Robotics

Covariant Unveils AI-Powered Warehouse Robots

Pieter Abbeel’s new robotics startup Covariant this week deployed their AI-equipped robot at customer facilities in North America and Europe in the apparel, pharmaceutical, and electronics industries. 

The company is backed by some of the biggest names in AI, including Geoffrey Hinton, Jeff Dean, Yann LeCun, Fei-Fei Li, and many others.  

Their GPU-accelerated platform consists of off-the-shelf robot arms equipped with cameras, a special gripper, and of course, GPUs. 

“Even though we are just getting started, the systems we have deployed in Europe and North America are already learning from one another and improving every day,” said Pieter Abbeel, founder, President and Chief Scientist, in a recent press release

Abbeel’s lab at UC Berkeley has pioneered many of the AI breakthroughs seen in autonomous machines today. One of his lab’s research areas is the development of reinforcement learning models, in which an algorithm trains over and over through trial and error until it learns how to complete a task successfully with reinforcement. 

Covariant-powered robot at Obeta

In the video, Covariant’s robot is seen at German logistics company Obeta, demonstrating how it picks up items from storage totes and adds them to individual order boxes for shipping. 

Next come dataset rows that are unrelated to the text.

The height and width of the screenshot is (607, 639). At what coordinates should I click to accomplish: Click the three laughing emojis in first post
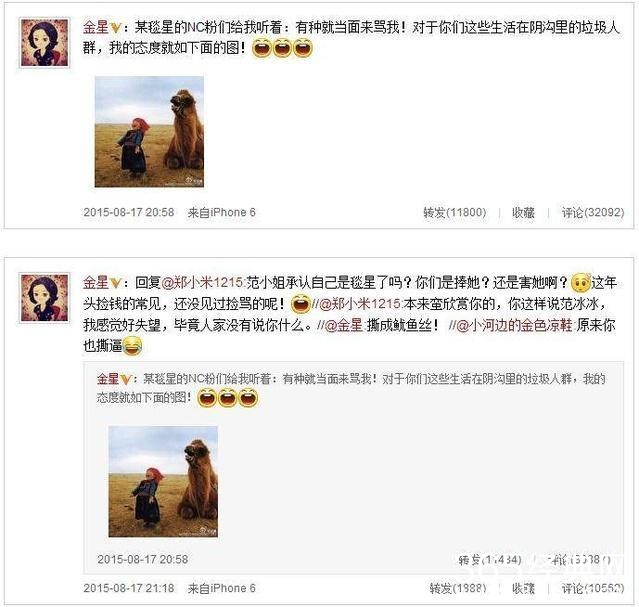tap(282, 49)
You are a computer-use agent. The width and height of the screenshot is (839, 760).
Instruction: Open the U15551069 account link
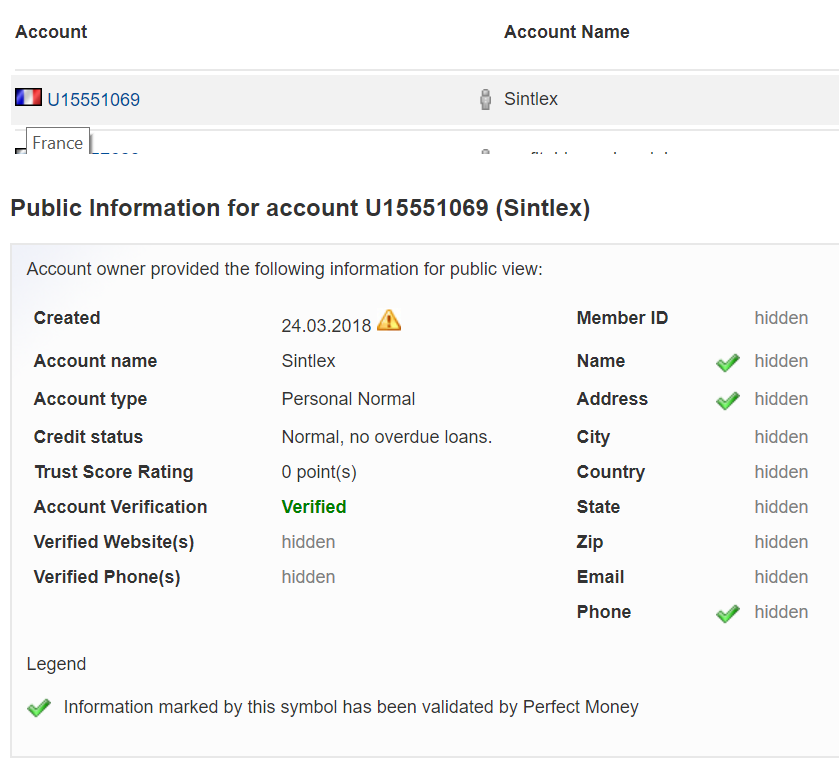94,100
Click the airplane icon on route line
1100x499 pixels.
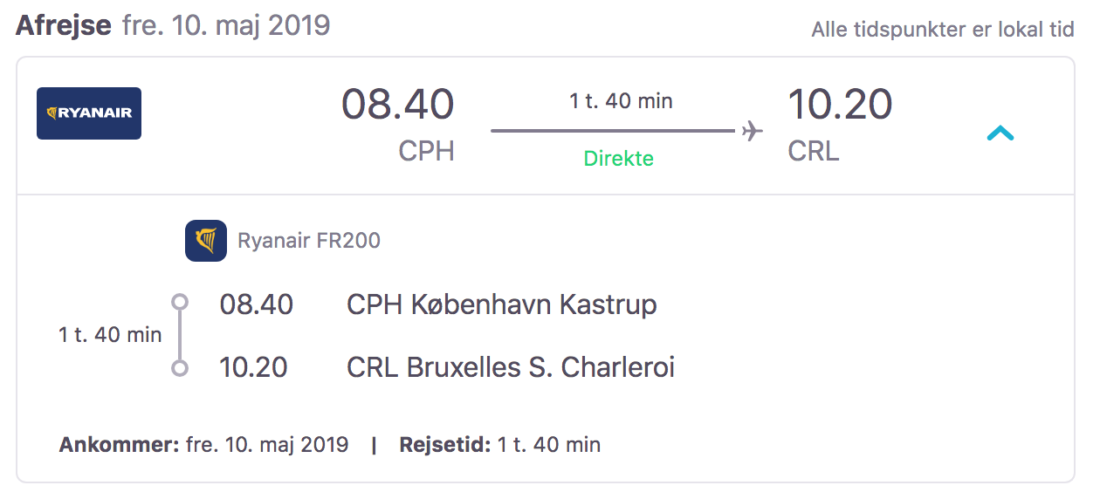click(753, 131)
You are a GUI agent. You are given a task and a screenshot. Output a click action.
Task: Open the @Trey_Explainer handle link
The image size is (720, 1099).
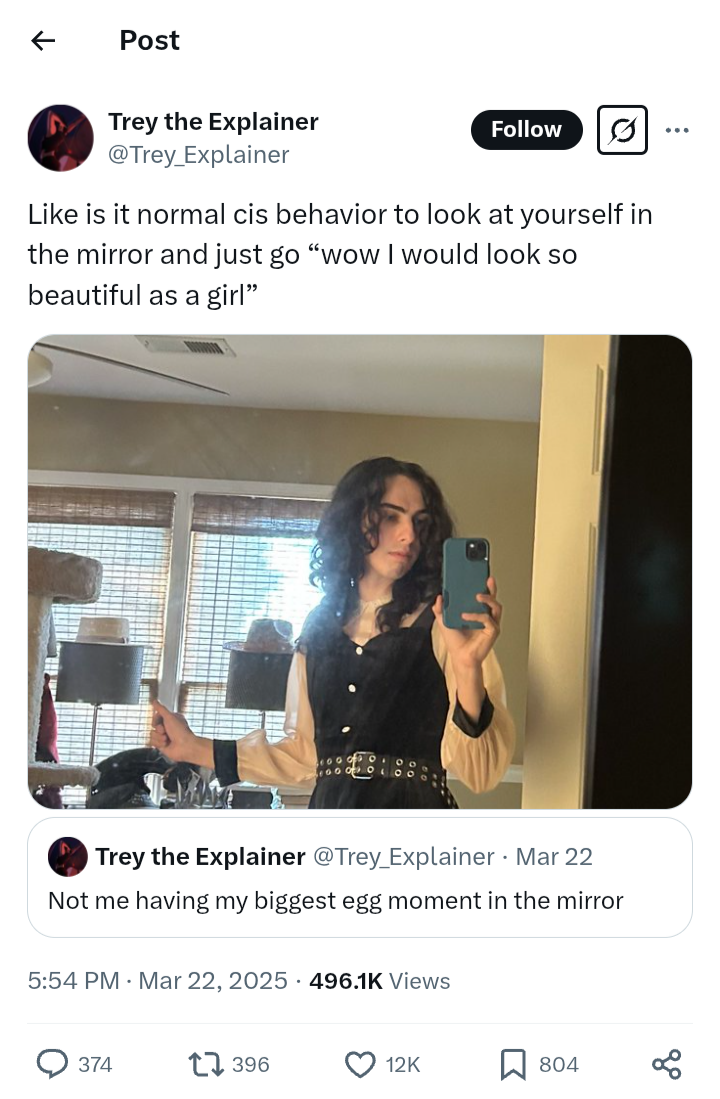[x=198, y=154]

In the backend, the company’s deep learning models are trained using NVIDIA GeForce 2080Ti GPUs, as well as NVIDIA Quadro RTX 6000 GPUs

The company says they use the cuDNN-accelerated, deep learning PyTorch framework as their go-to platform.

For inference, the robots rely on NVIDIA Quadro RTX 6000 GPUs, which process the robot’s sensory inputs, perform object detection, and determine the actions that the robotic arm should take. At the German factory, Covariant’s AI-based system can detect over 10,000 different items with 99% accuracy. 

Covariant founders Tianhao Zhang, Rocky Duan, Peter Chen, Pieter Abbeel

“Covariant robots learn general abilities such as robust 3D perception, physical affordances of objects, few-shot learning and real-time motion planning, which enables them to quickly learn to manipulate objects without being told what to do,” the company stated in a press release. 

The company says they plan to build more robots in industrial-scale settings, including manufacturing, agriculture, hospitality, commercial kitchens, and eventually people’s homes.